This was all I completed for my 2021 reflection, its now nearly the end of 2022.

I figured I’d finish this entry quickly and for fun. Writing a retrospective nearly a year later seems kind of dumb but whatever.

Events of note in 2021:

I learned to sail. After too much watching sail boating on YouTube I finally took a sailing class at Lake Davenport Sailing Club. I spent most weekends that summer at the club. I’m incredibly fortunate to have met a few sailors who were willing to help and encourage me to learn sailing. Alan Abbott took me for a sail on the Banana MC sailboat. Josh Johnson encouraged me to come out and race even though I barely knew how to sail. Don Allebach helped me get MC689 out of mothballs. It was a good experience and it was cap stoned with sailing old MC 689 at the Polar Bear Regatta (and coming in dead last). But still having a great time.

I read nine books in 2021 and started cataloging them on my website. I like doing this because its interesting to reflect on what I actually read.

In 2021 my last Grand Parent passed away. I eulogized my Grandmother Beverly Rose Tack in May 2021. It was a difficult experience. Of all my grand parents I have the most and the best memories of my Grandma Tack. Here is roughly the eulogy I gave:

May 18, 2021

Preparing to speak to everyone today was very difficult for me.  I really loved
my grandmother and I struggled a great deal trying to figure out how to best
express in just a few minutes the impact she had on my life.  How do you encapsulate 
someone’s lifetime in just a few words?


The best I can do is reflect on some of the memories I have of her.  I remember
visiting her and my grandfather on their farm.  I found the place utterly fascinating.
The steep lane down into the valley and once you were there it felt like a place
that time had forgotten, it was as if 1968 was transported forward to 1988.  There
were still goldfish in the bulk tank and one of my chores when I was out there was
to burn the trash.  All about the farm were the abandoned and antique machines. 
I could explore the place and ask questions about everything.  My grandmother was
always great at answering all these questions.  She was always so generous with her
stories.  She told us so many stories about her childhood and living with my
grandfather on the farm and raising my mother and my aunt.  And what was like 
for her as a kid.  Growing up poor with 10 brothers and sisters.  Her stories were
always interesting to me because they were about my family history.
And her childhood contrasted so greatly to my own.

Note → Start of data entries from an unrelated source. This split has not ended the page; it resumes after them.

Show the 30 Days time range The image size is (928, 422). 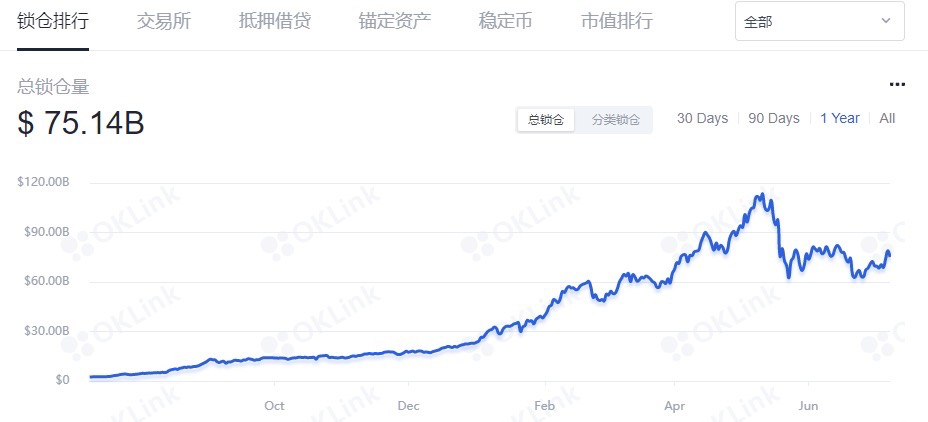click(702, 118)
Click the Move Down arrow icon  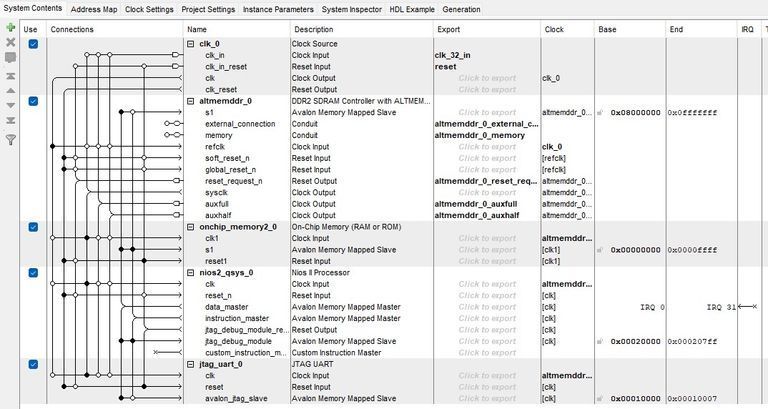(10, 105)
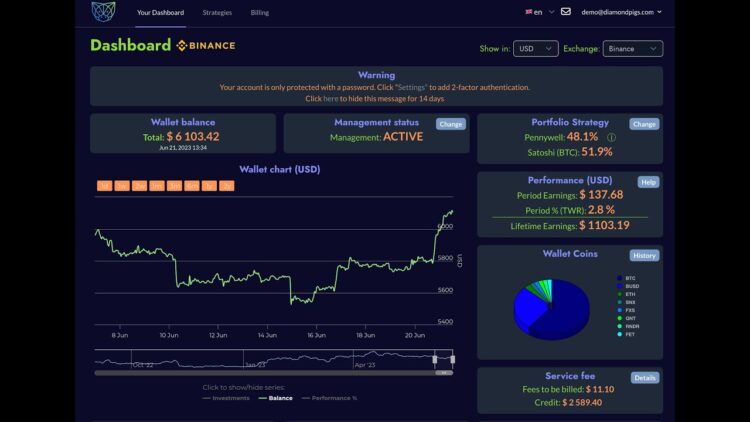Screen dimensions: 750x422
Task: Open the envelope messages icon
Action: tap(566, 12)
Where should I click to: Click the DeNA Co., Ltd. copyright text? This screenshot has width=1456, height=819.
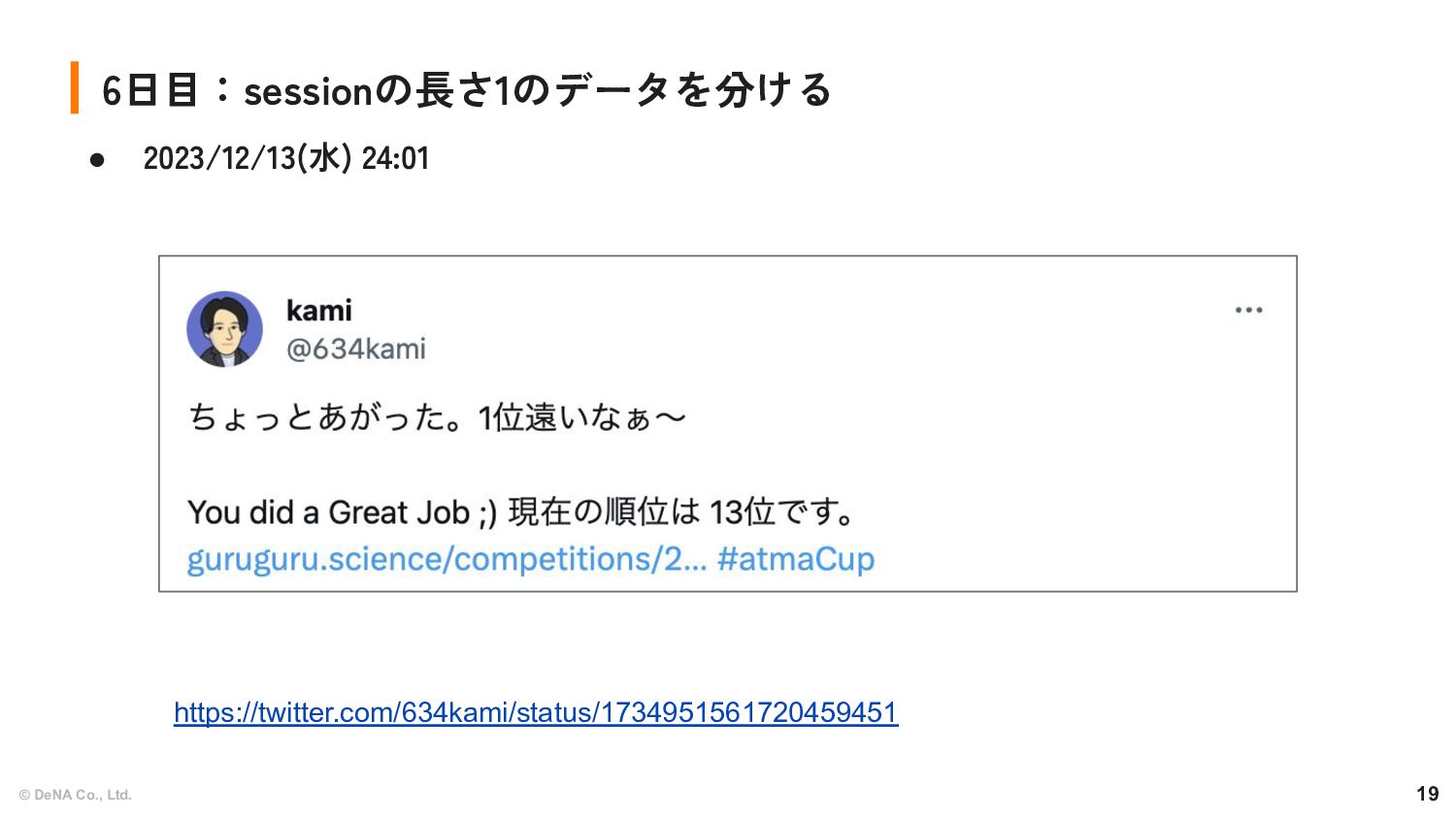(75, 795)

I remember being interested in forgarging everything on the farm.  We’d go and
get windfall apples and turn them into pies.  Us grandkids would pick mulberries
and gooseberries and she’d humor us kids and also bake them into pies.  I even
remember her taking me fishing, something I doubt she would have done of her own
interest, and pan frying the bullheads we had caught.  At night on the farm
she’d play marbles with us and when we were older she taught my brother
and I how to play 500 rummy and Pinochle.

My grandmother shared her love of books with me as a kid.  I remember looking
through all the interesting books she had about the house.  And of course I could
take any I wanted to read.  I remember being about 11 or 12 and taking Harry
Harrison’s “East of Edens” Paper back off her shelf.  A book about men living
side by side with intelligent dinosaurs, I still have the book.    She was interested
in science fiction and returning to nature.  She was a woman of interesting contrasts,
she was unique. She had a wide range of interests and she shared all of them with us grandkids.

To conclude, for me, what's hard about my Grandmother's funeral is not the end
of her life on earth.  My grandmother lived a rich and full life and left behind a great legacy.
For me, what is hard is the sense of loss one has when one remembers a time
they cannot return to.  Something which has passed and was nearly forgotten.  What’s
powerful about a funeral is we get to refresh these memories and pull them back
into the present, to enjoy them once more.  I want to say thanks to everyone who’s
come here today to remember my grandmother. I hope all your memories of her are as
good as mine are.

At work 2021 was a year of high’s and lows. I picked up a big an interesting project to deploy a new database at Shopify. Sadly after a year working on the project and it actually succeeding - after I thought it might not. The project was cancelled by the CEO at the end of the year. A bit of an unexpected twist. I spent the end of 2021 at work burnt out and disappointed.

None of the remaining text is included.